[begin Materials provided]
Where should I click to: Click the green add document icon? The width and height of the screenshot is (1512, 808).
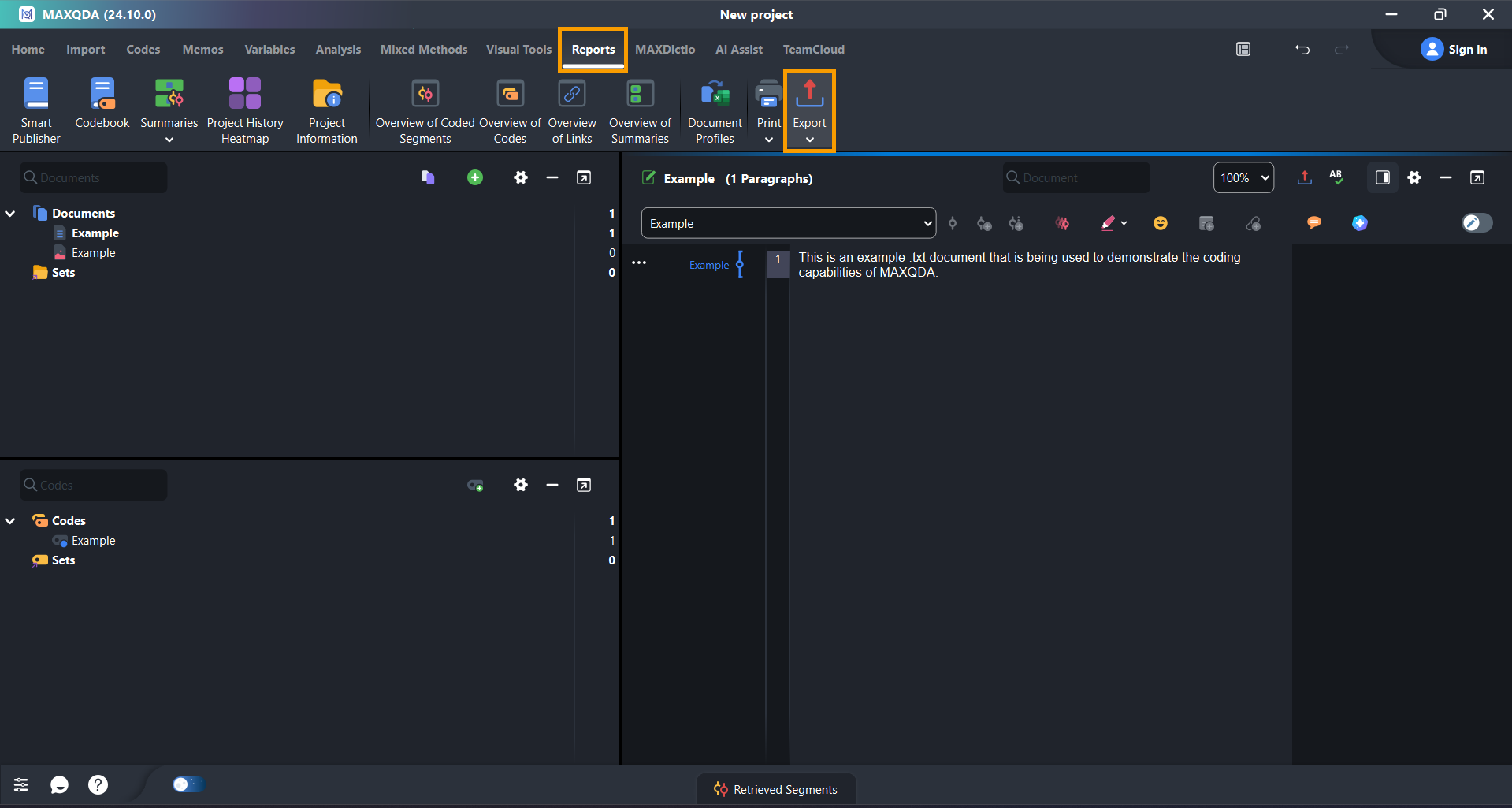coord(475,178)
[end Materials provided]
[begin Materials provided]
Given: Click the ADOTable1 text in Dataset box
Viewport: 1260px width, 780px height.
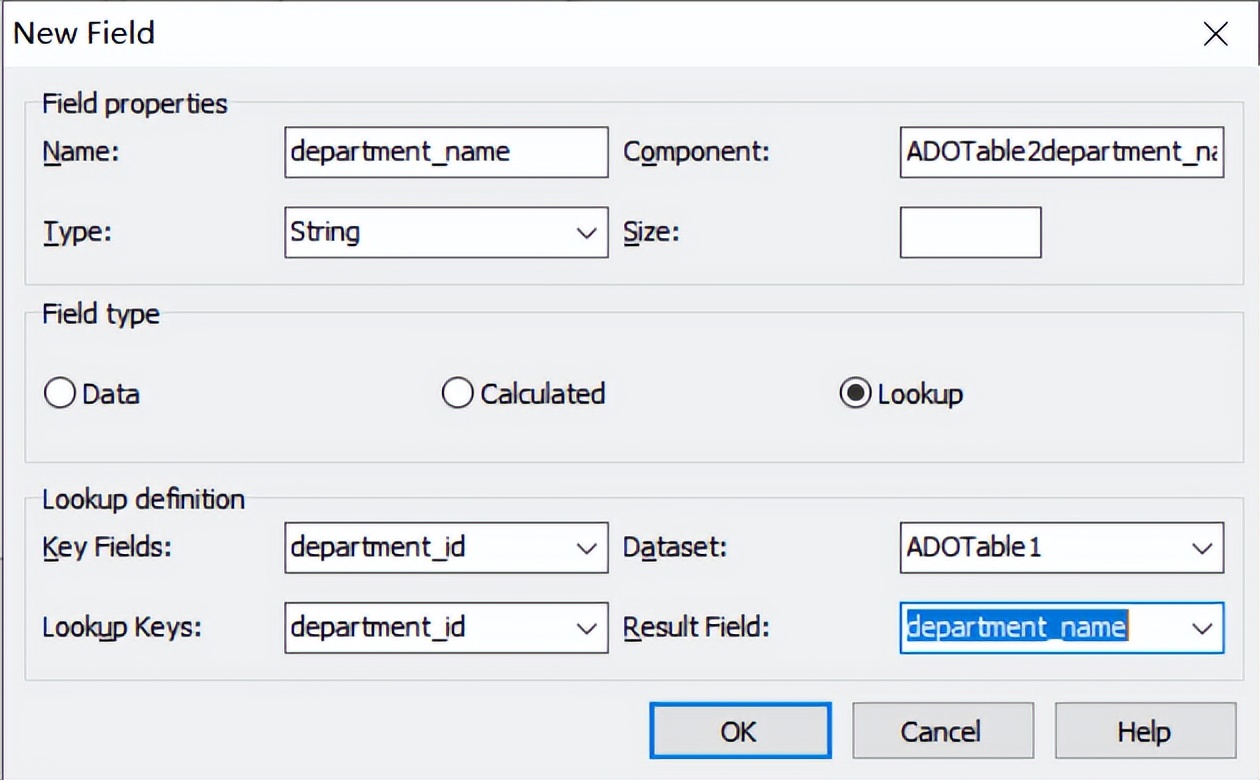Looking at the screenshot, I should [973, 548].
[end Materials provided]
[begin Materials provided]
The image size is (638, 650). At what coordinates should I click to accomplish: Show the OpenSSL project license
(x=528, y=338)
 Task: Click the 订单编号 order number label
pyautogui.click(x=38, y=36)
[end Materials provided]
• Requirement: Repeat the rows that begin at the line containing "Where should I" and end after the line containing "coord(475,178)", and leave the pictures out of your answer.

• Answer to the exercise:
Where should I click to: Click the green add document icon? The width and height of the screenshot is (1512, 808).
coord(475,178)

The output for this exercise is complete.